- Born: Muriel Pichet 1971 (age 54–55)
- Education: Pierre and Marie Curie University
- Occupation: Physicist specializing in optics
- Known for: Irène Joliot-Curie Prize

= Muriel Thomasset =

French physicist (born 1971)

Muriel Thomasset (born 1971), is a French physicist who specializes in optics. In 2003, she received an Irène Joliot-Curie Prize.

== Life and work ==
Thomasset earned her master's degree in optics and photonics and in 1998 she defended her doctoral thesis in physics with her thesis titled High spatial resolution imaging in the X-UV domain using Fresnel zone lenses" under the supervision of Pierre Dhez at the Pierre and Marie Curie University.

In 1998, she joined the private sector as head of a design office specializing in fiber optic lighting, but in 2000 she returned to public research and joined the French National Centre for Scientific Research (CNRS), at the LURE laboratory, the predecessor of the SOLEIL synchrotron, a type of particle accelerator.

Thomasset continues her work at the SOLEIL synchrotron and manages the Optical Group Metrology Laboratory (LMO) located in the Synchrotron building. The synchrotron is capable of producing and supplying an extremely intense beam of light, and is useful for designing experiments in all scientific disciplines ranging from biology to fundamental physics. Her responsibilities include the design of measurement systems and setting up inspections and acceptances of optical elements, such as mirrors or diffraction gratings, that are necessary for focusing the light beam from the synchrotron.

== Awards and distinctions ==
- 2003: Irène-Joliot-Curie prize in the category Woman in Business and Technology for promoting scientific careers for women.

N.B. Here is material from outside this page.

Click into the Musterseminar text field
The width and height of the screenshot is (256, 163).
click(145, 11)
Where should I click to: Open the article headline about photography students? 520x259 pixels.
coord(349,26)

== Selected publications ==
- Thomasset, M., Brochet, S., & Polack, F. (2005, September). Latest metrology results with the SOLEIL synchrotron LTP. In Advances in Metrology for X-Ray and EUV Optics (Vol. 5921, pp. 12–20). SPIE.
- Rommeveaux, A., Thomasset, M., & Cocco, D. (2008). The long trace profilers. In Modern Developments in X-ray and Neutron Optics (pp. 181–191). Springer, Berlin, Heidelberg.
- Polack, F., Thomasset, M., Brochet, S., & Rommeveaux, A. (2010). An LTP stitching procedure with compensation of instrument errors: Comparison of SOLEIL and ESRF results on strongly curved mirrors. Nuclear Instruments and Methods in Physics Research Section A: Accelerators, Spectrometers, Detectors and Associated Equipment, 616(2–3), 207–211.
- Thomasset, M., Fernandez-Manjarrés, J. F., Douglas, G. C., Frascaria-Lacoste, N., Raquin, C., & Hodkinson, T. R. (2011). Molecular and morphological characterization of reciprocal F1 hybrid ash (Fraxinus excelsior× Fraxinus angustifolia, Oleaceae) and parental species reveals asymmetric character inheritance. International Journal of Plant Sciences, 172(3), 423–433.
- Thomasset, M., Idir, M., Polack, F., Bray, M., & Servant, J. J. (2013). A new phase-shift microscope designed for high accuracy stitching interferometry. Nuclear Instruments and Methods in Physics Research Section A: Accelerators, Spectrometers, Detectors and Associated Equipment, 710, 7–12.